Friday, March 11, 2011

Chapter 1 Part 2

Sector 7 is spilt into 343 diagrams, each spanning about three living areas. Not that every living area is inhabited by humans. Most are abandoned because their owners are wandering aimlessly through the streets, attacking anyone that gets too close. Most of the older people are feral here. It’s a tough life, but some just lose it. Sector 7 is a bad place to walk alone.

Yet I do it all the time. I can handle some forty year old that’s lost his mind. It’s actually quite easy. Just hit them in the nose and they back away. Hit them again and they run off. Simple right?
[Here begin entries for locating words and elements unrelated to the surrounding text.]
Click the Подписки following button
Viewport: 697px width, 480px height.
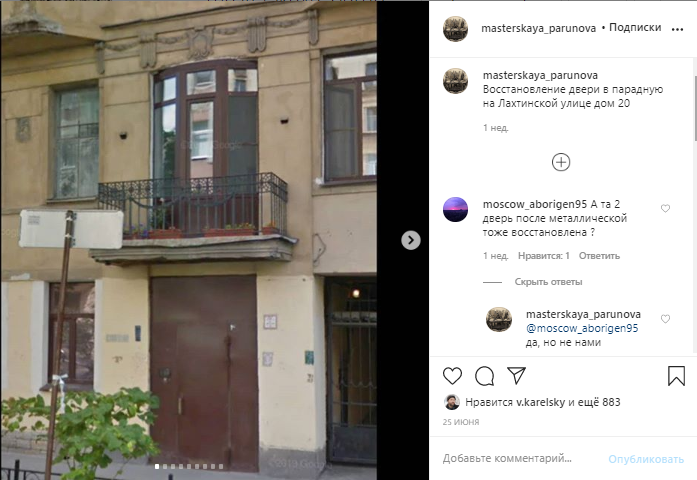[x=635, y=28]
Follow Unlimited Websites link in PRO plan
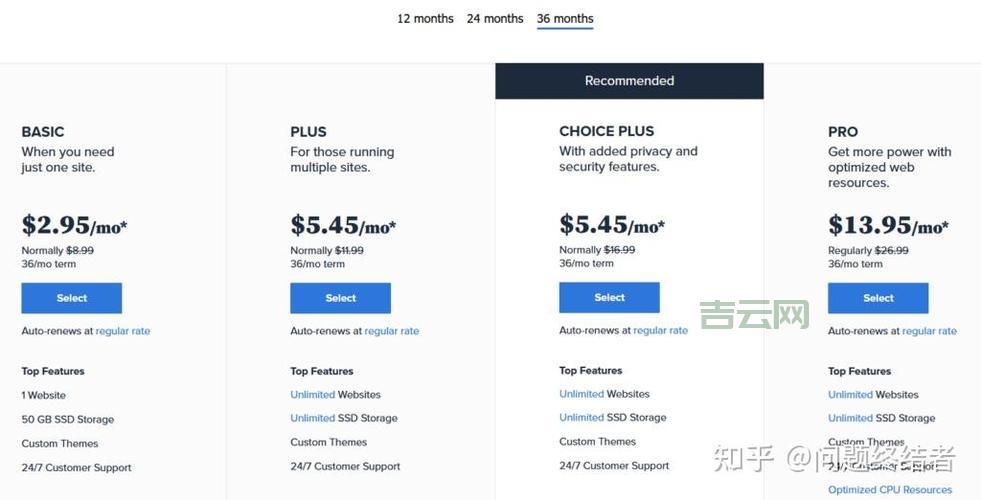Screen dimensions: 981x500 851,395

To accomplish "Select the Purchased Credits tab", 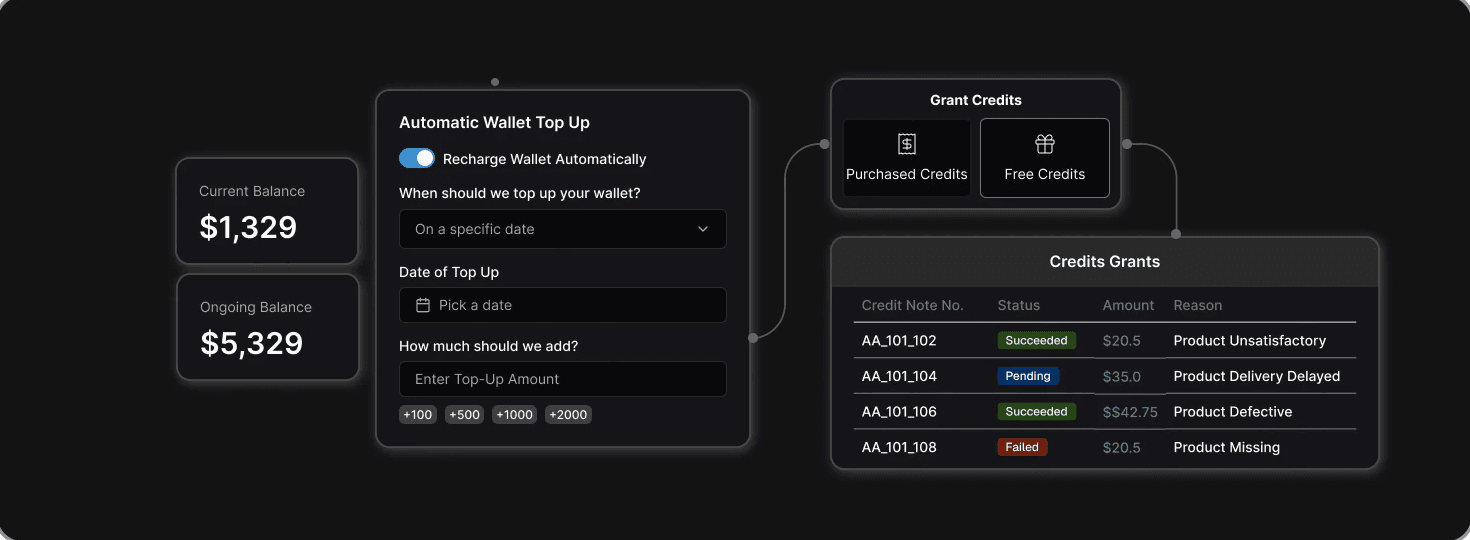I will [907, 158].
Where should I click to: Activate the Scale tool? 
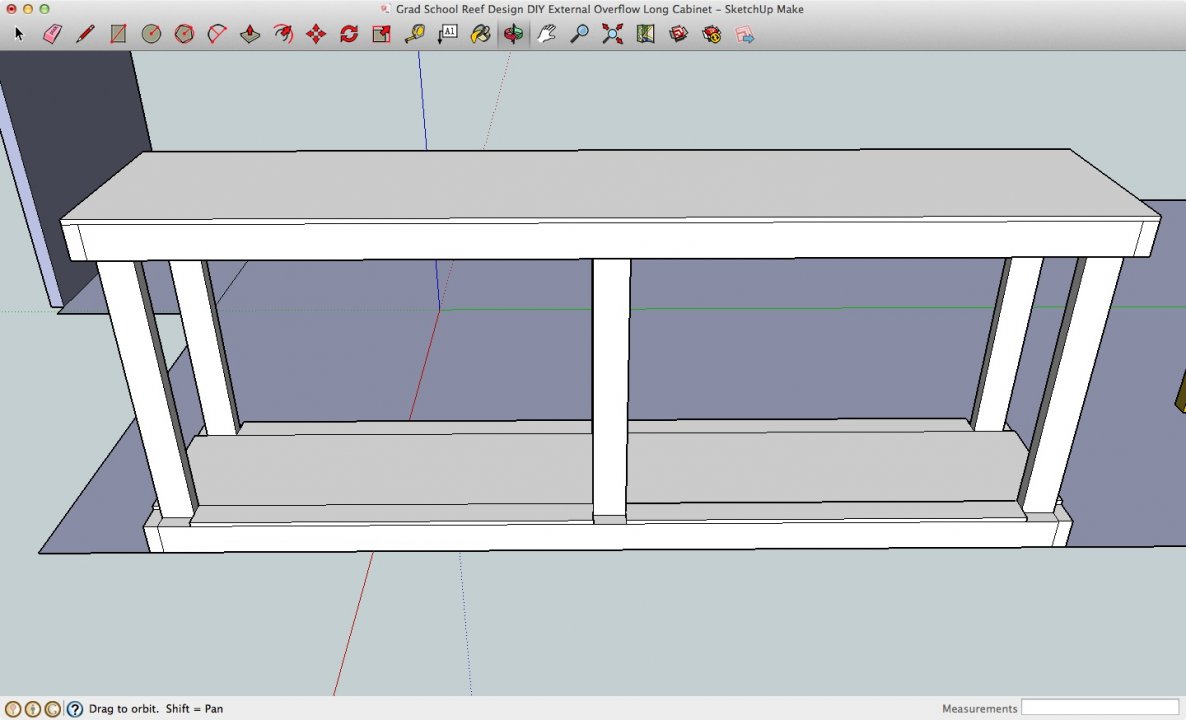381,34
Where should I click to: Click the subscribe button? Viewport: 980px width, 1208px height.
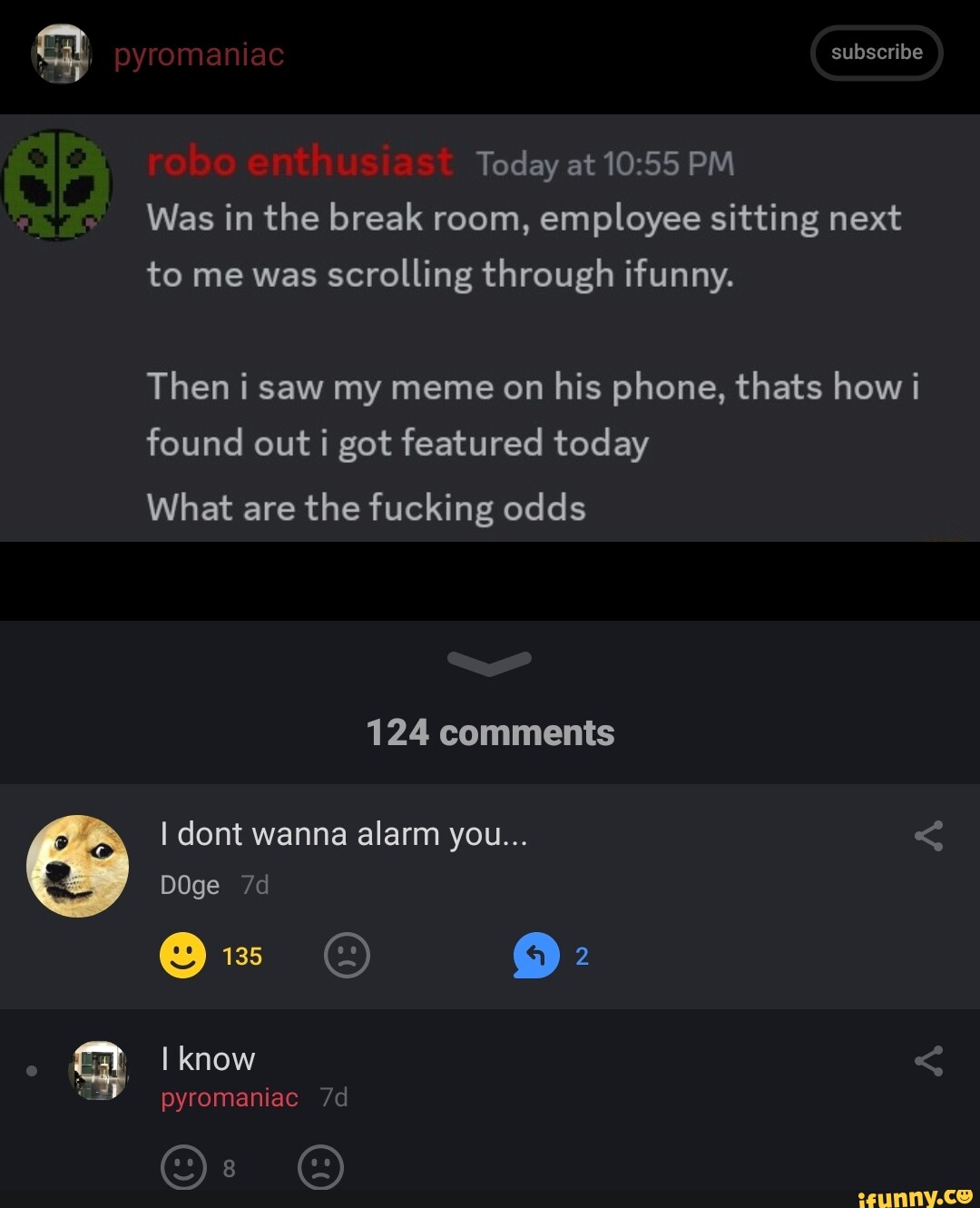tap(877, 53)
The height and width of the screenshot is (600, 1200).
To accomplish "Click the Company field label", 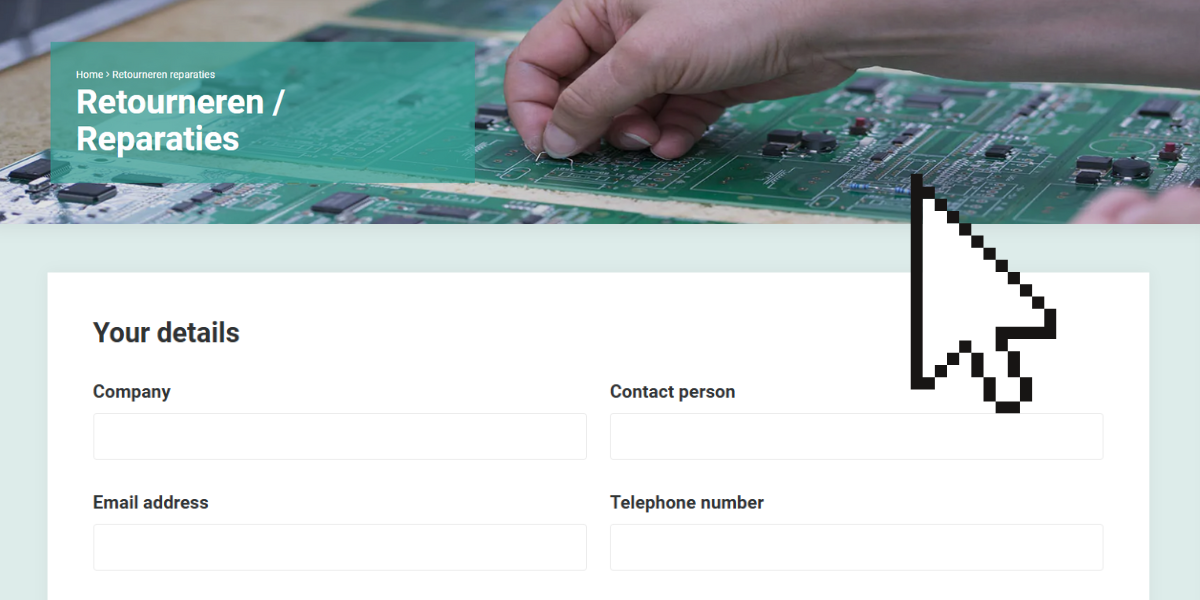I will pyautogui.click(x=132, y=392).
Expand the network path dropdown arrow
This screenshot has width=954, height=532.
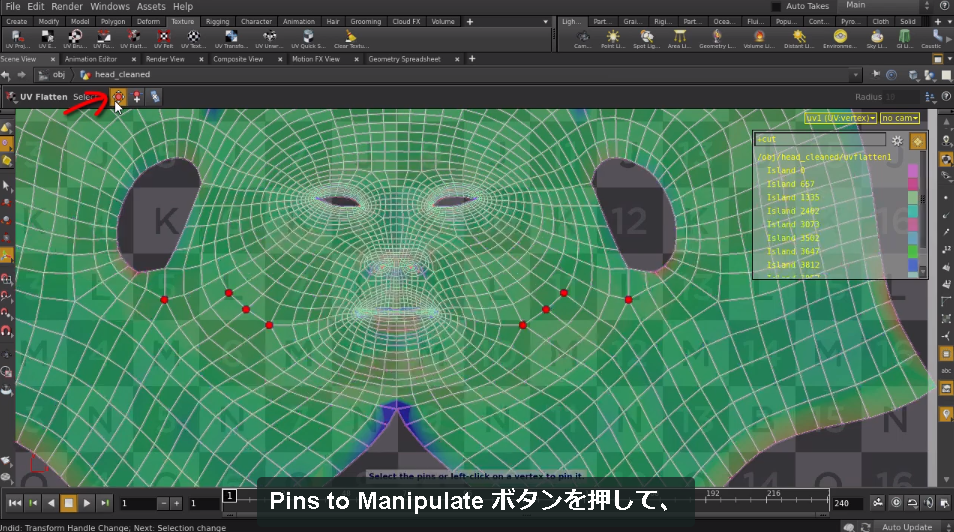coord(855,75)
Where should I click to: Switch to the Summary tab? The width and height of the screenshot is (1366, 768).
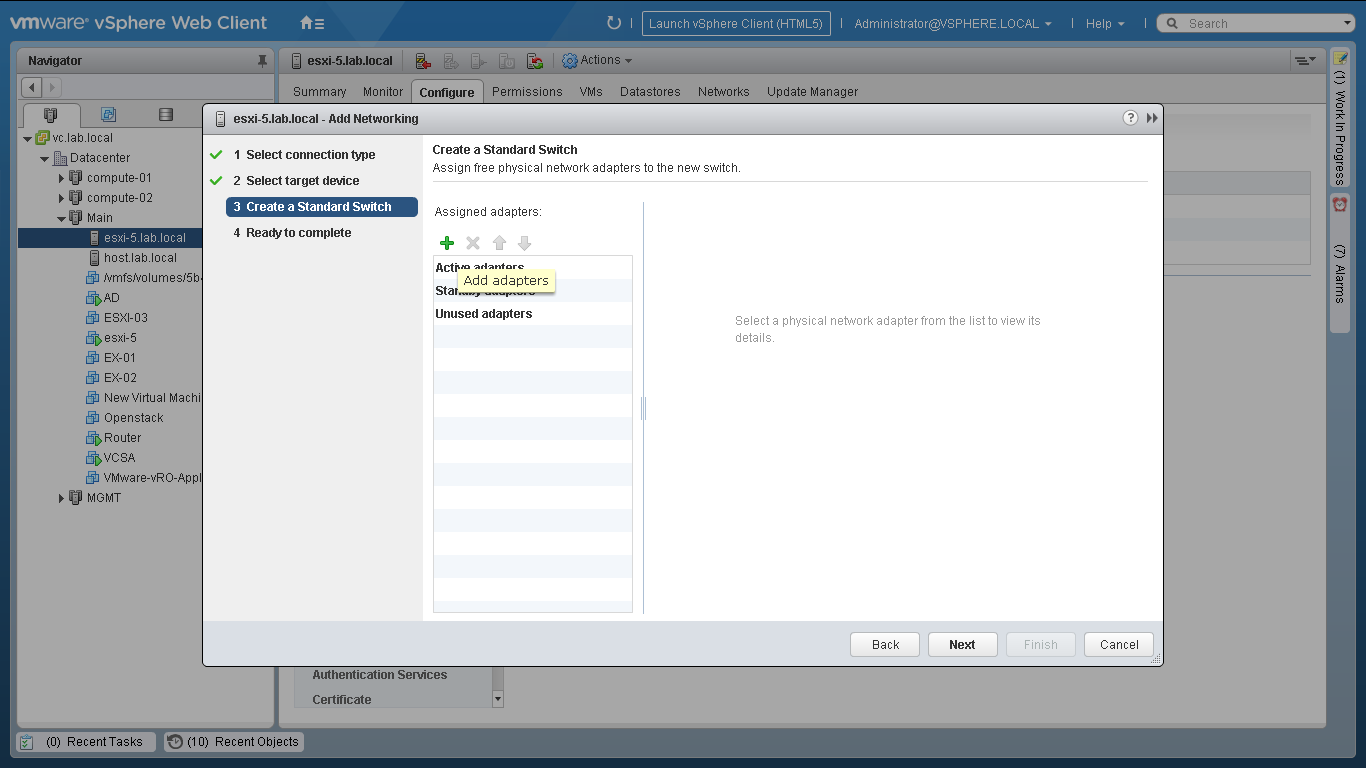(319, 92)
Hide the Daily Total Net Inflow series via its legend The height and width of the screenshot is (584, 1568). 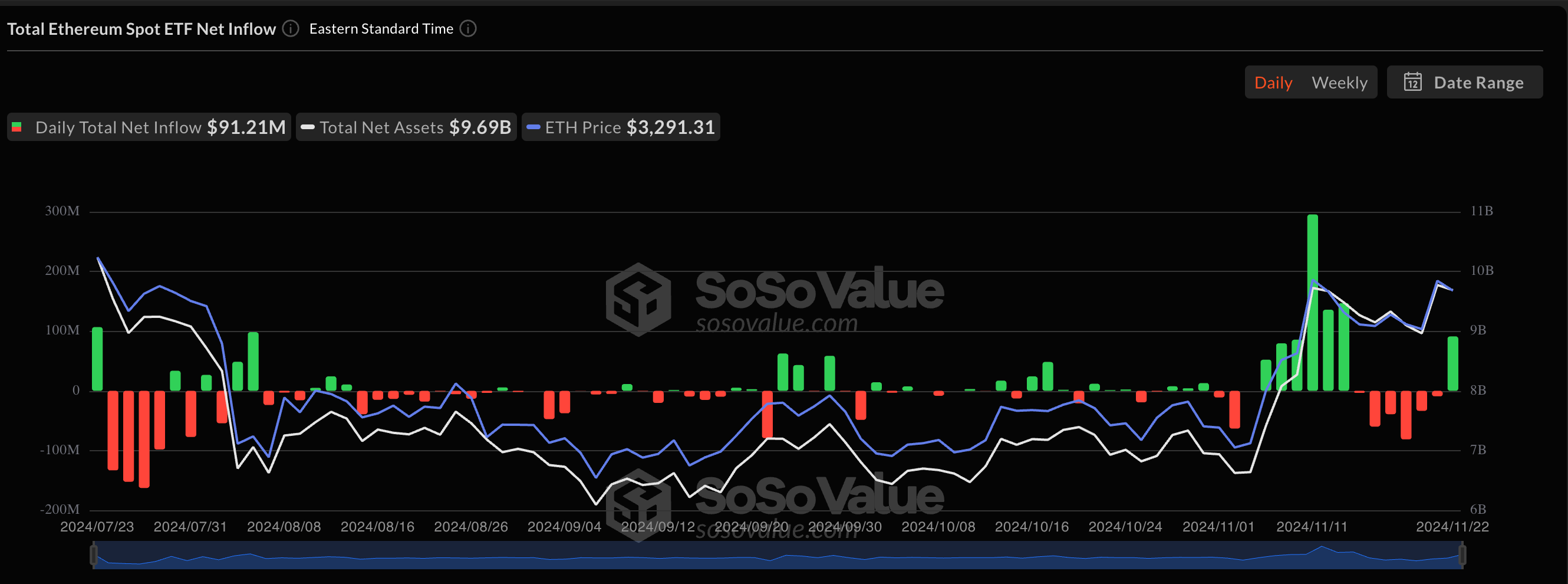(148, 127)
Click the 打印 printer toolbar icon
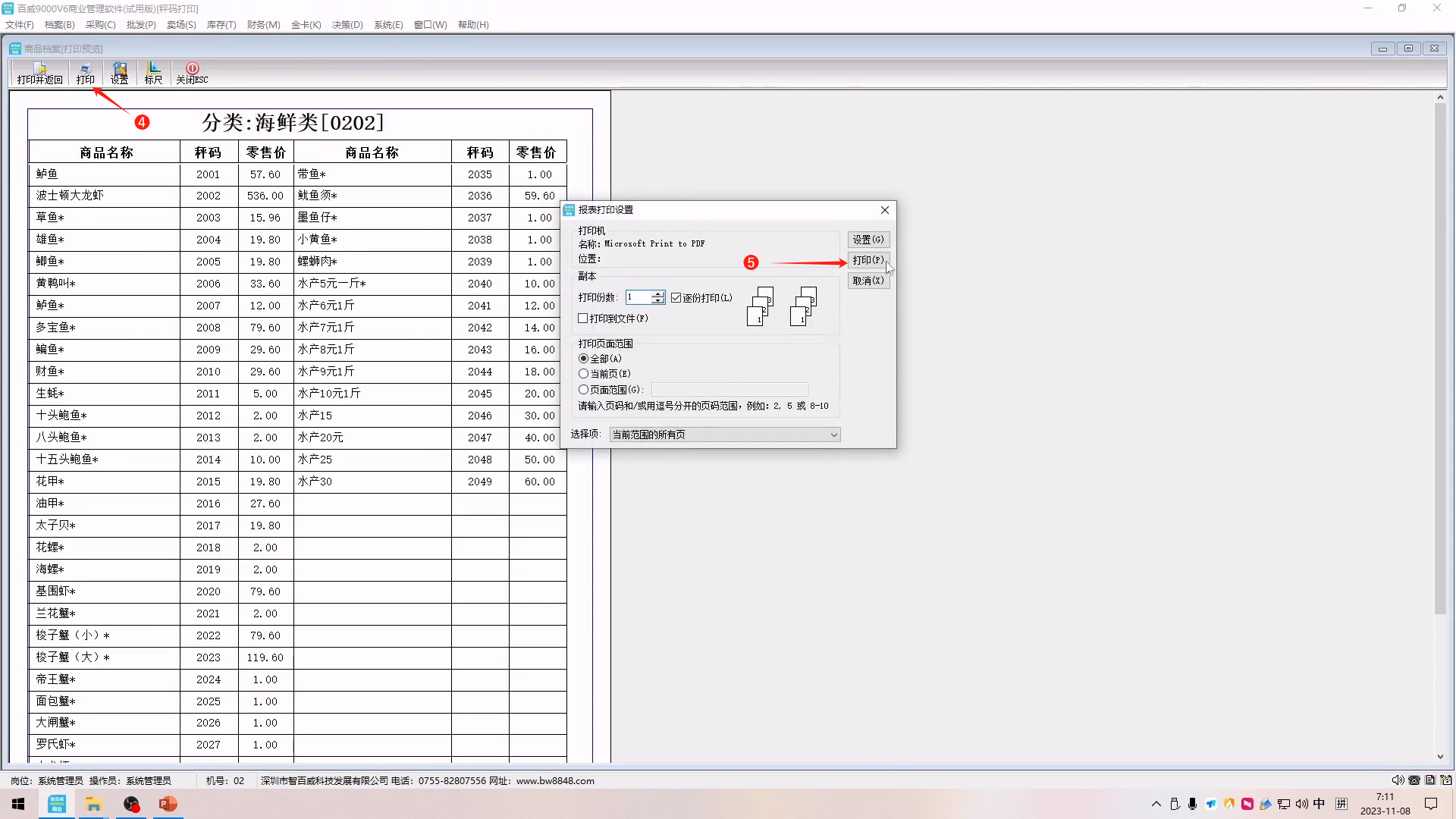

Clariia’s garage is in Diagram 72, near the border with the calm educational sector, Sector 6. Diagram 18 is near the wall between us and the market in Sector 4. Feral ones love to hang around there. The smells from the market are enticing, but unattainable, what with fifty foot walls separating us from them. The walls of the outside are even taller, reaching heights of seventy-five, one hundred feet. At least, that’s what my parents told me. They even taught me how to read. I think there superb parenting is what made it so I don’t go into the idiot state of the living dead. Or worse, the feral ones. Some of my friends from childhood did that. I think two were shot trying to attack a police officer, and a third managed to climb the wall with his bare hands. He then got ran over by a wall trolley. Two others are still alive, but keep their distance from me. I don’t really know about the rest of my friends. They just vanished from my life. Such is the law of the slums: Don’t do right, and you die.

I passed the club in Diagram 30, Clubo Arcano. It’s a pretty neat place, what with good patrons that will buy anything if they are drunk enough. And the bartender is a good friend of mine. He doesn’t talk much, but he can get a rich guy punch-drunk in three shots of some low ounce beer. That takes skill.

Clubs are illegal, in a technical sense. They only reason they are around is because the rich love them so much. They lobby so much with the redcarders that they needed them to stay alive, so the whitecarder turns a blind eye. So clubs operate in the open, with no need to hide. The electric lights cost a fortune to run, but clubs still make a considerable profit. Each club has a courier. I’m Clubo Arcano’s courier. So, if I don’t sell anything in three sittings, they buy it off my hands and send me on my way.

There were some drunks just hanging around at the entrance. They jeered and laughed at me as I passed. One noticed the symbol on my courier bag and whistled.

“Hey boy! You got anything in there?” he shouted with a slur of drunkenness. I stopped and turned towards them, refusing to make eye contact.

“Give me five minutes good sirs. I have something important to go pick up that will make your lives spin round and round,” I solicited, hoping I could get away to that good find before another courier got it. Once a courier nabs the item, that item is gone. That is rule one of being a courier. Thou shalt not steal from other couriers. Rule two. Thou shalt take anything of value from thy streets and other streets and thou shall not be robbed by a fellow courier. Rule three. Anything of value on thy streets and other streets is fair game to thy competitors unless thou pickest it up.

“It better be good little boy! I’ll give you a real treat for it!” he shouted waving his hand so I could leave. I left in a brisk walk away from them, hoping his friends wouldn’t stop me. Ten minutes later I entered Diagram 18. A puddle of liquid nitrogen was sitting in the direct center of the road, stretching from building to building. It was large enough that people couldn’t jump over it, yet small enough to not be noticed for a long time. I stared at the puddle, looking for what I wanted. Ah. There it is. A small grey canister set against the electric blue of the liquid nitro. I reached for it with my diasteel tongs and latched on to it. It was in a metal case, so it was easy to grab a hold of. The magnets in my tongs snatched it easily and pulled it out of the nitro. It stuck to the metal like honey and wouldn’t let go. I pulled and pulled and it still wouldn’t release its grasp on my metal prize. Finally, I reached into my courier’s bag and pulled out a small grade Boron knife. This little beauty worked wonders with any liquid elements. Designed by the famed alchemist Vladimir von Boron, it cost three months worth of courier selling. But it definitely was worth it!

I cut through the honey-like fibers and pulled my new prize away. I opened it to reveal four syringes filled with some foul-looking lavender substance streaked with specks of grey and darker grey.

These must be those new drugs that the rich were talking about a couple weeks back. Hydrospeed? Is that the name?